Other warnings/precautions:

• Abuse/misuse/diversion: [US Boxed Warning]: Hydromorphone exposes patients and other users to the risks of addiction, abuse, and misuse, potentially leading to overdose and death. Assess each patient’s risk prior to prescribing; monitor all patients regularly for development of these behaviors or conditions. Use with caution in patients with a history of drug abuse or acute alcoholism; potential for drug dependency exists. Other factors associated with increased risk for misuse include younger age, concomitant depression (major), and psychotropic medication use. Consider offering naloxone prescriptions in patients with factors associated with an increased risk for overdose, such as history of overdose or substance use disorder, higher opioid dosages (≥50 morphine milligram equivalents/day orally), and concomitant benzodiazepine use (Dowell [CDC 2016]).

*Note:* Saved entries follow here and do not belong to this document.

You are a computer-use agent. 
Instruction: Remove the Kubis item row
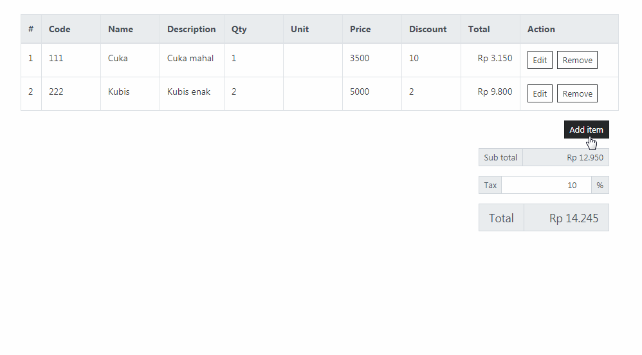[577, 93]
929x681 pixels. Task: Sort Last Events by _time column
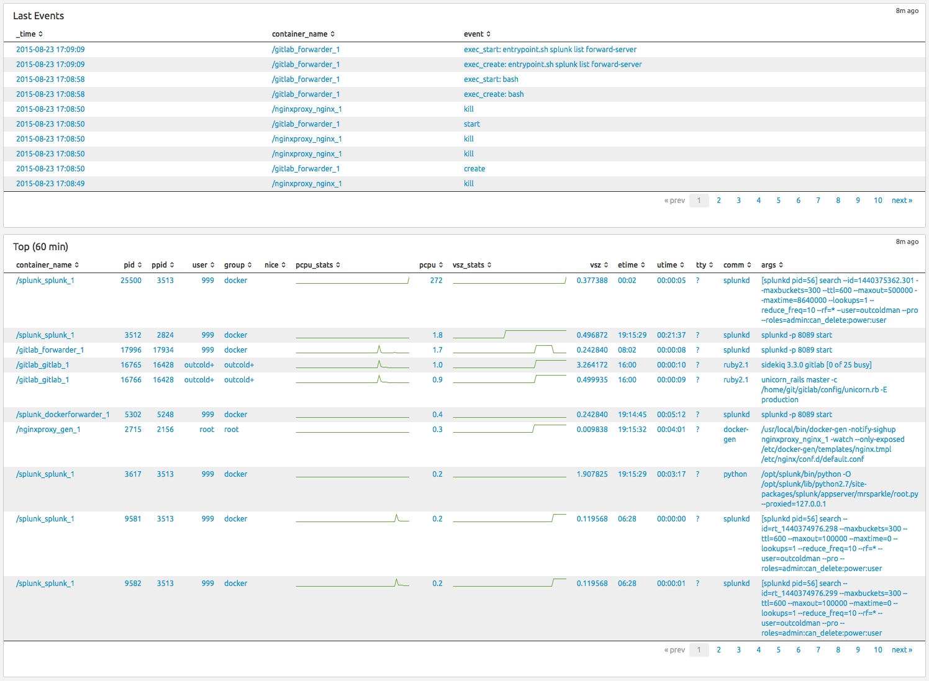[29, 34]
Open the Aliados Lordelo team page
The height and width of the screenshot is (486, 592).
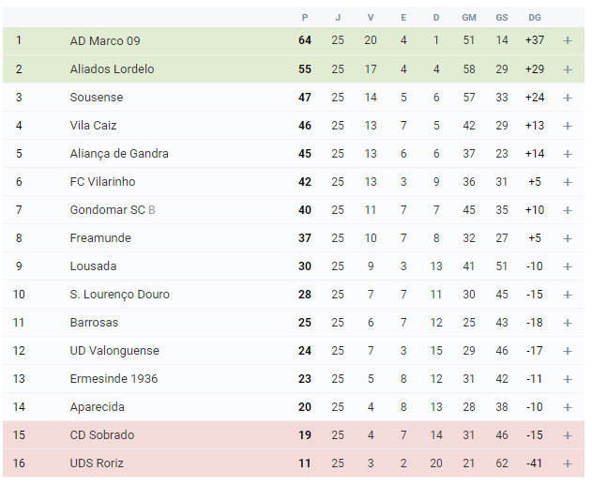coord(113,69)
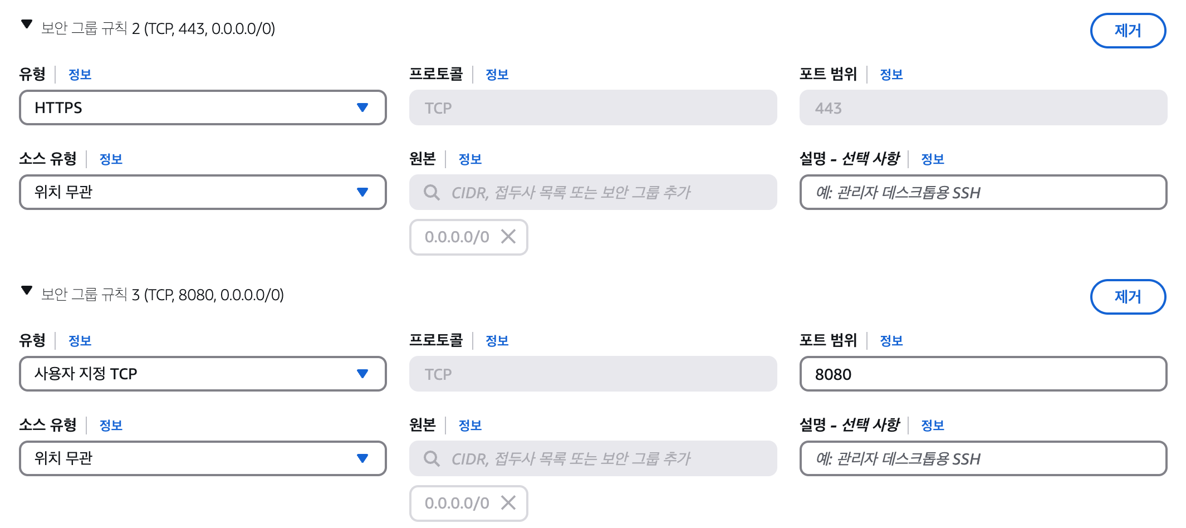This screenshot has width=1186, height=528.
Task: Open 정보 link next to rule 3 원본
Action: pyautogui.click(x=470, y=426)
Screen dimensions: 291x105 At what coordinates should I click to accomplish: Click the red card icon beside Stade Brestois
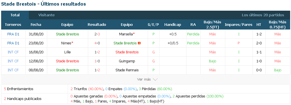pyautogui.click(x=139, y=43)
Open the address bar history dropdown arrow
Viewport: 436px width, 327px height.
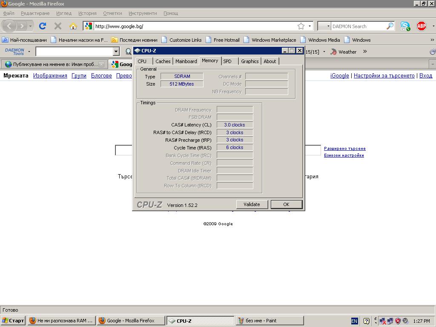(x=310, y=26)
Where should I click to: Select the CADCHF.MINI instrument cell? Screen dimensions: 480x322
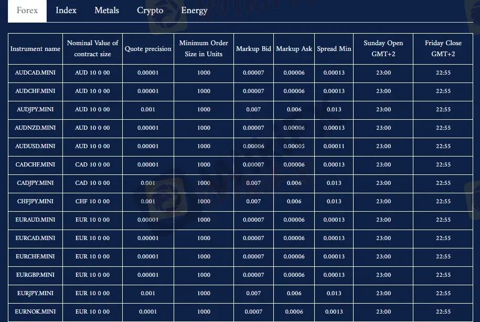pos(35,164)
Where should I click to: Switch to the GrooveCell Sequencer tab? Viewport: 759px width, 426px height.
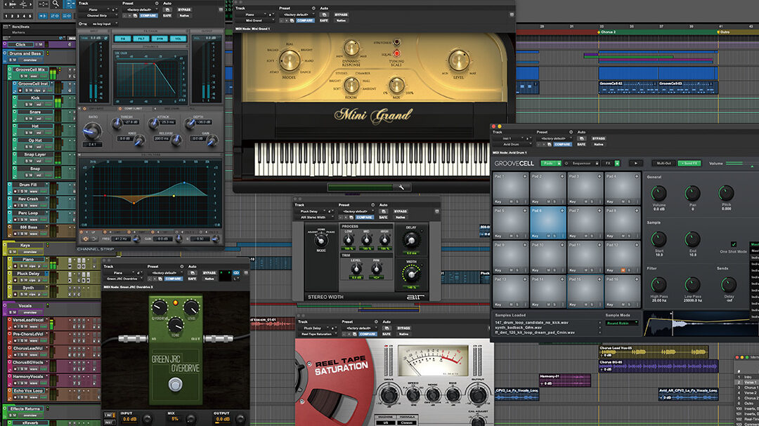[x=583, y=163]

• Accidental exposure: [US Boxed Warning]: Accidental ingestion of even one dose, especially in children, can result in a fatal overdose of hydromorphone.

• Appropriate use: Chronic pain (outside of end-of-life or palliative care, active cancer treatment, sickle cell disease, or medication-assisted treatment for opioid use disorder) in outpatient setting in adults: Opioids should not be used as first-line therapy for chronic pain management (pain >3-month duration or beyond time of normal tissue healing) due to limited short-term benefits, undetermined long-term benefits, and association with serious risks (eg, overdose, MI, auto accidents, risk of developing opioid use disorder). Preferred management includes nonpharmacologic therapy and nonopioid therapy (eg. NSAIDs, acetaminophen, certain anticonvulsants and antidepressants). If opioid therapy is initiated, it should be combined with nonpharmacologic and nonopioid therapy, as appropriate. Prior to initiation, known risks of opioid therapy should be discussed and realistic treatment goals for pain/function should be established, including consideration for discontinuation if benefits do not outweigh risks. Therapy should be continued only if clinically meaningful improvement in pain/function outweighs risks. Therapy should be initiated at the lowest effective dosage using immediate-release opioids (instead of extended-release/long-acting opioids). Risk associated with use increases with higher opioid dosages. Risks and benefits should be re-evaluated when increasing dosage to ≥50 morphine milligram equivalents (MME)/day orally; dosages ≥90 MME/day orally should be avoided unless carefully justified (Dowell [CDC 2016]).

• IM administration: Variable absorption and a lag time to peak effect may result from IM use.

• IV administration: Administer IV very slowly; rapid IV injection of opioid analgesics increases the possibility of side effects such as hypotension and respiratory depression.

• Optimal regimen: An opioid-containing analgesic regimen should be tailored to each patient's needs and based upon the type of pain being treated (acute versus chronic), the route of administration, degree of tolerance for opioids (naive versus chronic user), age, weight, and medical condition. The optimal analgesic dose varies widely among patients; doses should be titrated to pain relief/prevention.

• Surgery: Use immediate-release formulations with caution in the perioperative setting; severe pain may antagonize the respiratory depressant effects of hydromorphone. Opioids decrease bowel motility; monitor for decreased bowel motility in postop patients receiving opioids. Use with caution in the perioperative setting; individualize treatment when transitioning from parenteral to oral analgesics.

• Withdrawal: Concurrent use of mixed agonist/antagonist analgesics (eg, pentazocine, nalbuphine, butorphanol) or partial agonist (eg, buprenorphine) analgesics may precipitate withdrawal symptoms and/or reduced analgesic efficacy in patients following prolonged therapy with mu opioid agonists. Taper dose gradually when discontinuing.